NORTH SMITHFIELD – The School Committee moved forward this week on an initiative to expand parking by the North Smithfield High School athletic fields – and potentially add a solar canopy to the lot – but the potential capital project won’t necessarily match a plan pitched last year by solar company Green Development.
Supt. Michael St. Jean said a request for proposals approved last week has three components for contractors: repaving and fixing the parking lot; installing a 60-space expansion; and adding in a solar canopy.
“It doesn’t have to be all of them,” St. Jean said. “What we’ll have is some contractors that will come through. They will take a look at the site. It’s really up to the town to figure out which direction to go.”
The decision this week comes in response to a proposal first presented by officials from Green last year, which would have seen the lot improved free of charge. In turn, the solar business was asking the town to waive all taxes and lease payments for an accompanying energy-harnessing canopy they hoped to install above a portion of the parking lot.
The proposal brought out testimony both from parents who hoped to see safety improvements by the fields, and others opposed to the initiative for reasons including protection of water resources.
“I took a path which I don’t think will make anybody happy because there are very strong opinions on every aspect of this project,” St. Jean said.
“Solar canopies, per our own zoning map and ordinances, are not allowed at the schools, whether they be ground or rooftop mounted,” said resident Mary Cimini last week. “The area surrounding NSHS has long been used to farm by the Goodwin Family and is located near Todds Pond, Primrose Pond and the Audubon Fort Wildlife Refuge.”
“Our most precious commodity, water, is under attack in North Smithfield,” Cimini told the committee.
Cimini’s comments came within days of news that recent tests by the Rhode Island Department of Health showed the school’s drinking water contains per- and polyfluoroalkyl substances – or PFAS – beyond the new statewide standard. A law passed last year mandates that public water systems test for the chemicals, found in many different household products, and known to cause cancers and other health issues.

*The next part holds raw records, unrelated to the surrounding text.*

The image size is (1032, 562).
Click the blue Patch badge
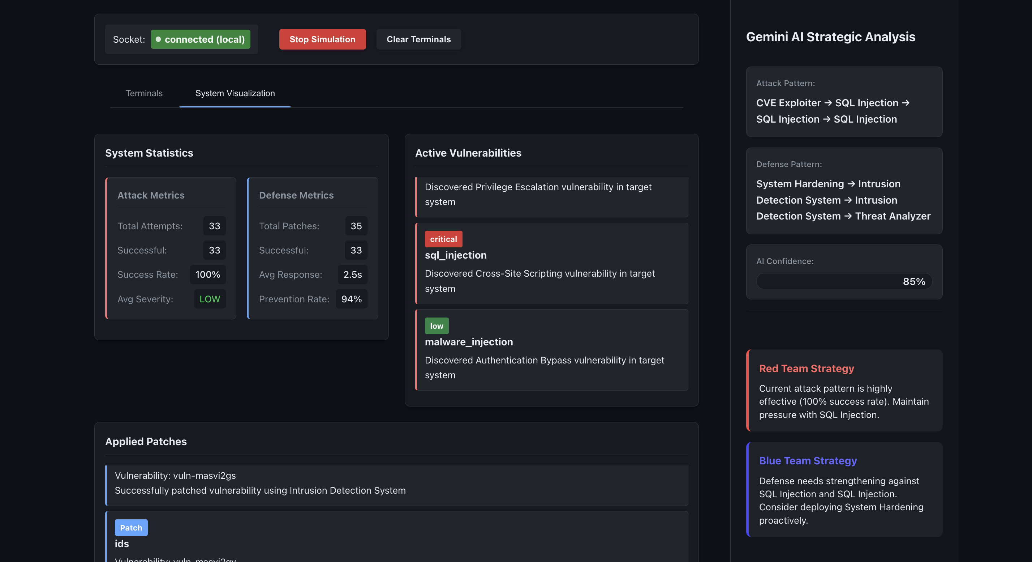click(x=131, y=528)
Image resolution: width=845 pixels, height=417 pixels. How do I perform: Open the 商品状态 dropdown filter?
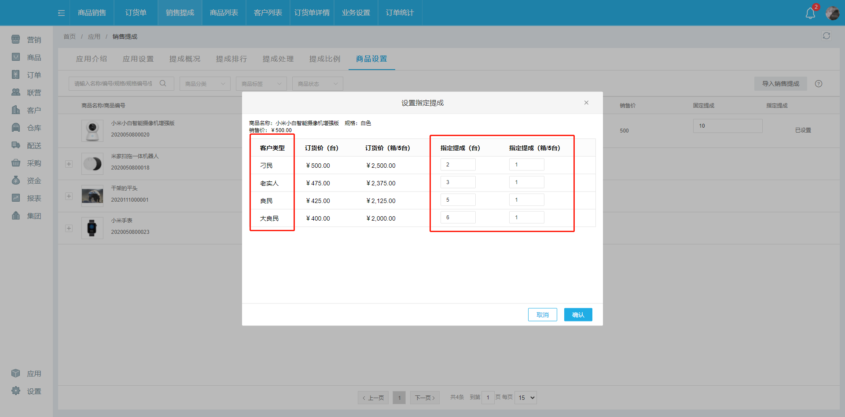click(x=317, y=83)
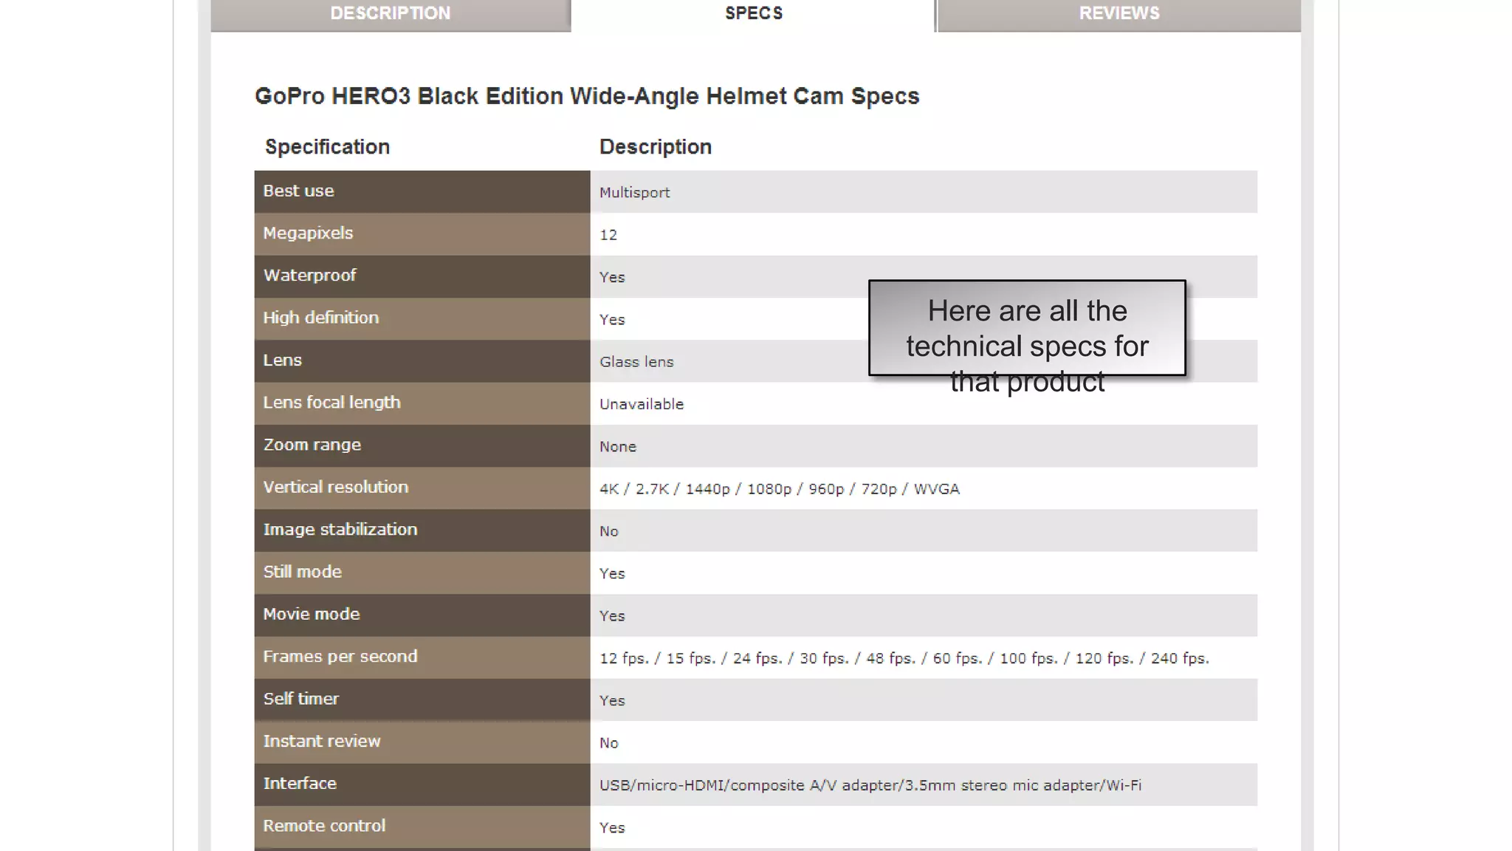This screenshot has width=1512, height=851.
Task: Click the Zoom range label
Action: click(312, 445)
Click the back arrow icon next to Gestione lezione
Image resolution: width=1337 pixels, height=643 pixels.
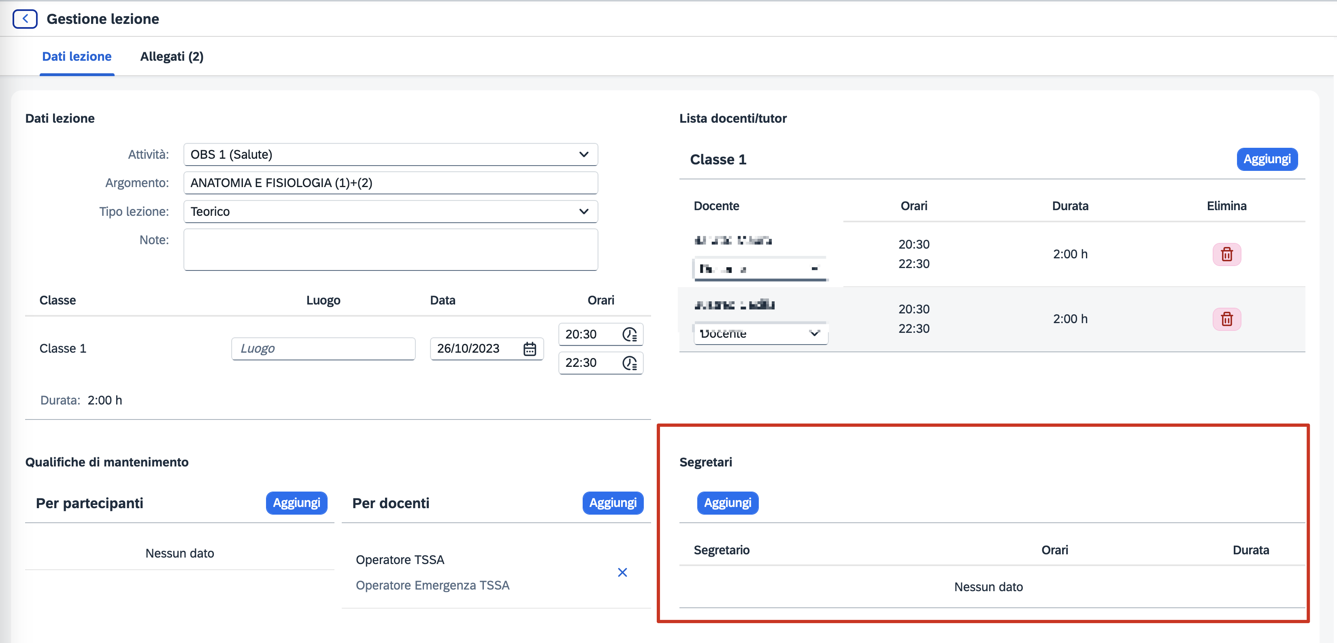pyautogui.click(x=24, y=19)
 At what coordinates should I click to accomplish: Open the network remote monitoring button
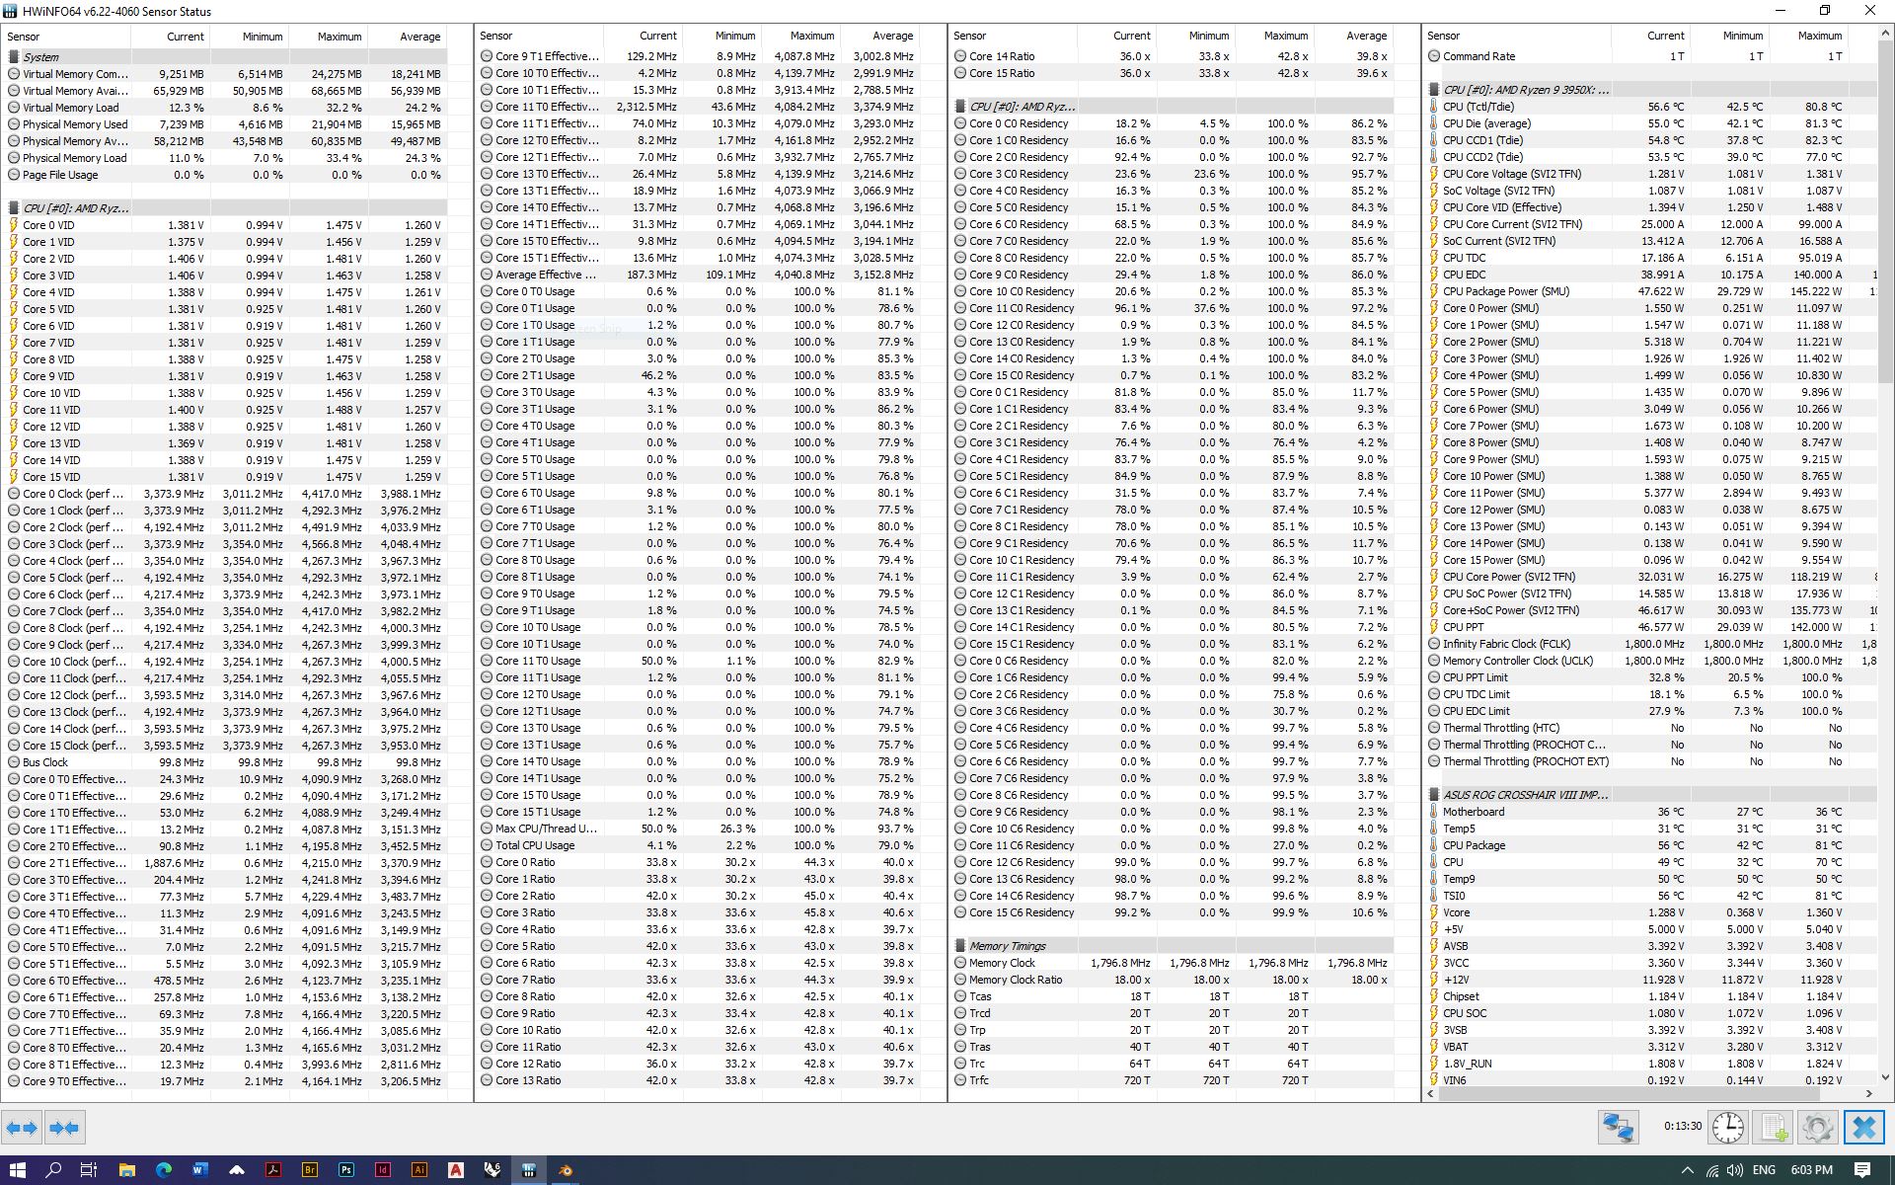pyautogui.click(x=1619, y=1127)
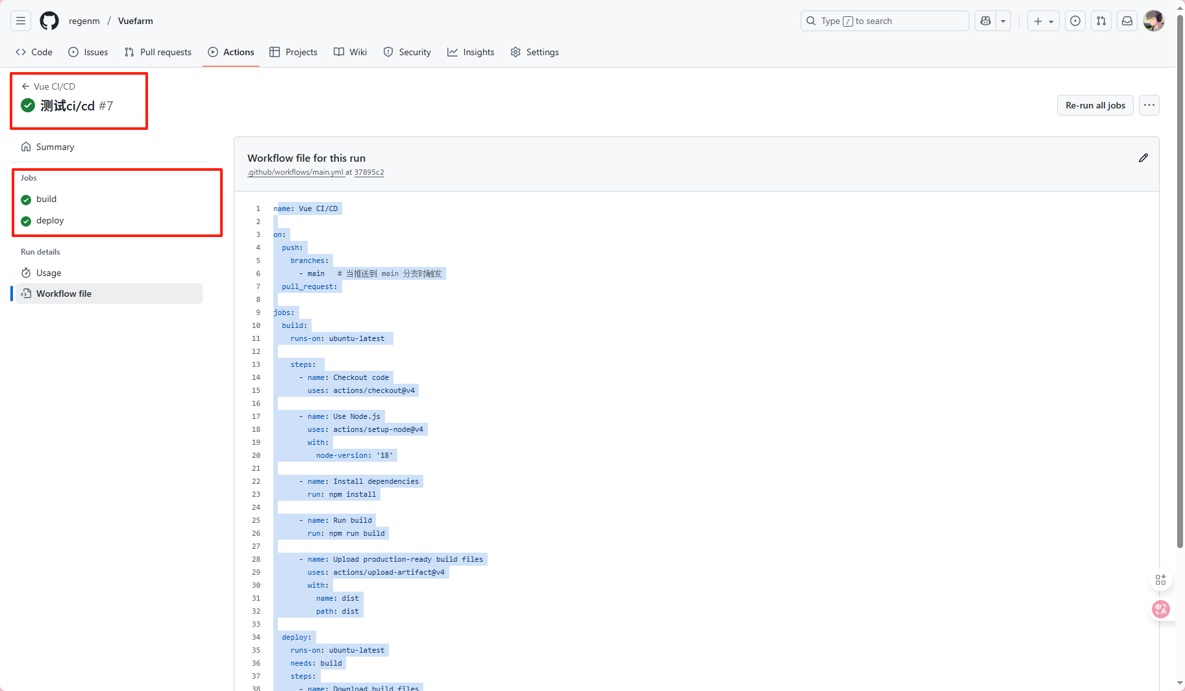Open pull requests from the header icon
The height and width of the screenshot is (691, 1185).
[1101, 20]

According to the new law, systems that test above 20 parts per trillion must notify their customers and enter an agreement with RIDOH to remediate the impacted well, and the water system serving the high school and middle school tested at 21 ppt.
In a notice sent out to parents and staff, on Friday, July 21, St. Jean explained.
“For very high levels of PFAS, RIDOH requires that people not drink the water,” he notes. “The level of PFAS in our drinking water is not high enough for RIDOH to require that people not drink it but we must, and will, remediate it.”
“We are taking this matter very seriously and are working closely with RIDOH to finalize and get approval for a plan to fix the PFAS levels as soon as possible,” St. Jean wrote. “We will share updates with you throughout this process.”
At the meeting on Tuesday, July 18, committee members assured Cimini that the town would follow a process for the parking lot project, meanwhile, that will include all zoning and state permitting standards.
“Everything would have to go through zoning,” St. Jean said. “They’d have to have all the proper permits and all of that.”
Committee member William Connell noted that the Zoning Board has rejected plans put forth by the school department in the past.
“It didn’t go forward,” he said, adding of the latest project, “It doesn’t circumvent any of the processes that we’d have to follow.”
St. Jean noted that the project could be eligible for reimbursement from the Rhode Island Department of Education through the state revolving fund.
But ultimately, as a large capital project, the authority on how to move forward will rest with the Town Council, he said.
“We would be passing it on to the town,” said St. Jean. “I can make recommendations, but ultimately, it’s the School Committee, the Town Council and the community that decide what is the best use of our funds.”
And he noted that the lot improvements don’t necessarily require a solar component.
“This RFP isn’t designed to force one thing over another – it’s to give options,” he said. Still, St. Jean added, “I like the thought of solar.”